Schäuble setzt sich durch: Bundeswehr gegen den inneren Feind
Die Koalition ist sich einig über Einsätze der Bundeswehr zur Terrorbekämpfung im Inland. Die Armee kann damit bei Gefahren aus der Luft, zur See und zu Lande eingesetzt werden.
Die Bundeswehr soll künftig auch im Inland gegen Terroristen eingesetzt werden können. Auf eine derartige Grundgesetzänderung wollte sich der Koalitionsausschuss Sonntag Abend einigen. Innenminister Wolfgang Schäuble (CDU) verzichtete dabei auf manchen bisher umstritten Wunsch, dafür folgt die geplante "kleine Lösung" ganz seinen Vorstellungen.
Konkret geht es um eine Ergänzung von Artikel 35 des Grundgesetzes, der die Amtshilfe regelt. "Reichen zur Abwehr eines besonders schweren Unglücksfalles polizeiliche Mittel nicht aus, so kann die Bundesregierung den Einsatz der Streitkräfte mit militärischen Mitteln anordnen", lautet der Kernsatz der geplanten Änderung. Als abzuwehrender Unglücksfall gilt auch ein Terroranschlag.
Anders als von der SPD ursprünglich gefordert muss der Unglücksfall oder Anschlag nicht "unmittelbar" drohen; es genügt, dass die Polizei Indizien für einen zukünftigen Anschlag hat.
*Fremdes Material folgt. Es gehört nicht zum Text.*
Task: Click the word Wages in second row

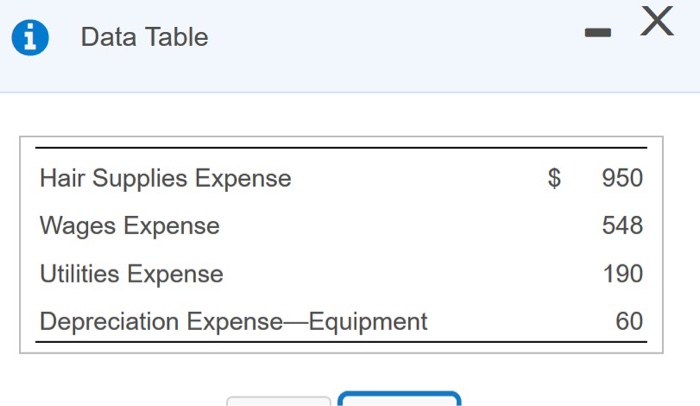Action: click(x=79, y=226)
Auch die zweite von der SPD einst geforderte Einschränkung entfiel. Eigentlich sollte die Bundeswehr nur zur Abwehr von Gefahren "aus dem Luftraum und von See her" eingesetzt werden. Jetzt ist auch der viel typischere Fall erfasst, dass Terroristen vom Boden aus agieren, also zum Beispiel einen Bahnhof in die Luft sprengen wollen.
Bisher darf die Bundeswehr vor und nach Unglücksfällen nicht mit militärischen Waffen eingesetzt werden. Dies hat das Bundesverfassungsgericht 2006 in seinem Urteil zum rot-grünen Luftsicherheitsgesetz entschieden. Um ein nur mit Terroristen besetztes Kleinflugzeug abschießen zu können, muss deshalb das Grundgesetz geändert werden. Auch der Abschuss eines unbesetzten Flugkörpers durch die Bundeswehr ist so möglich. Ausgeschlossen hat das Bundesverfassungsgericht nur den Abschuss entführter Passagierflugzeuge. Nicht einmal per Grundgesetzänderung dürfte eine solche Regelung demnach eingeführt werden.
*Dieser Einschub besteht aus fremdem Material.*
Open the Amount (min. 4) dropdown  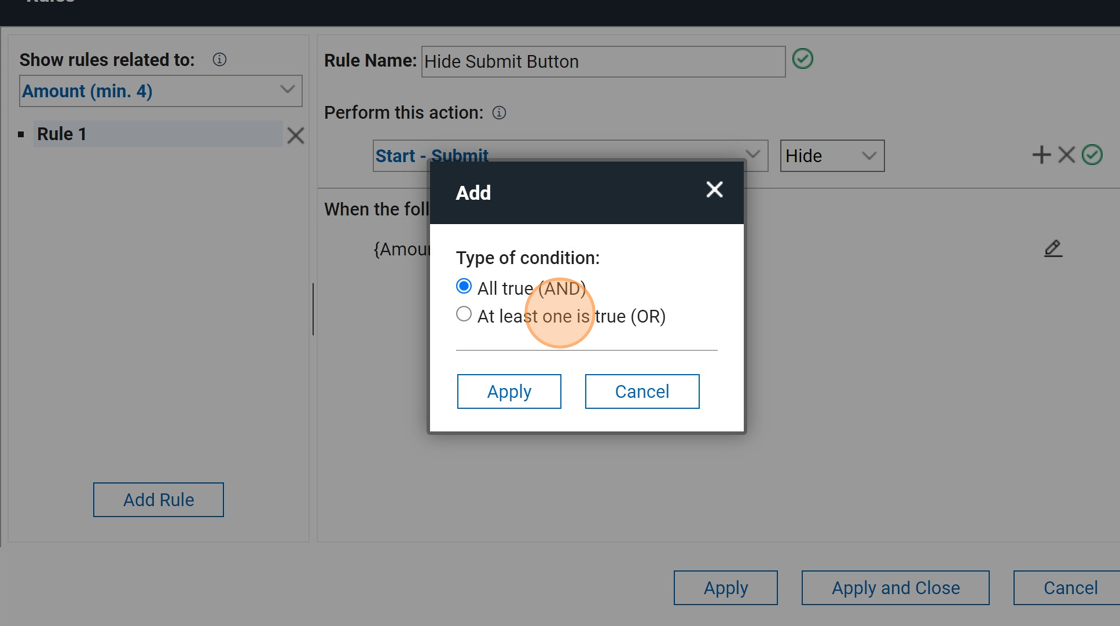[160, 91]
Durch die geplante Vorschrift könnten auch Bundeswehreinsätze wie beim G-8-Gipfel von Heiligendamm legalisiert werden. Dort hatte die Bundeswehr mit Tornado-Flugzeugen die Camps der Globalisierungsgegner fotografiert. Außerdem kamen Panzerspähwagen zum Einsatz. Nach einer Serie von Brandanschlägen befürchtete die Regierung auch Terroranschläge auf den Gipfel. Rechtlich begründet wurden die Militäreinsätze damals nur mit "technischer Amtshilfe". Dabei darf die Bundeswehr aber nicht in Grundrechte der Bürger eingreifen. Der Grünen-Politiker Christian Ströbele wertete den Bundeswehreinsatz von Heiligendamm wegen seiner Einschüchterungswirkung als "verfassungswidrig".
Künftig könnte die Polizei im Fall einer Terrorwarnung gegen einen Staatsbesuch auch Panzer anfordern, zum Beispiel um Demonstranten in Schach zu halten, die Polizeimaßnahmen zum Schutz der Gäste behindern.
Innenminister Schäuble verzichtet im Gegenzug auf Bundeswehreinsätze zum Objektschutz, gegen Piraten und im Quasiverteidigungsfall, die von der SPD abgelehnt wurden.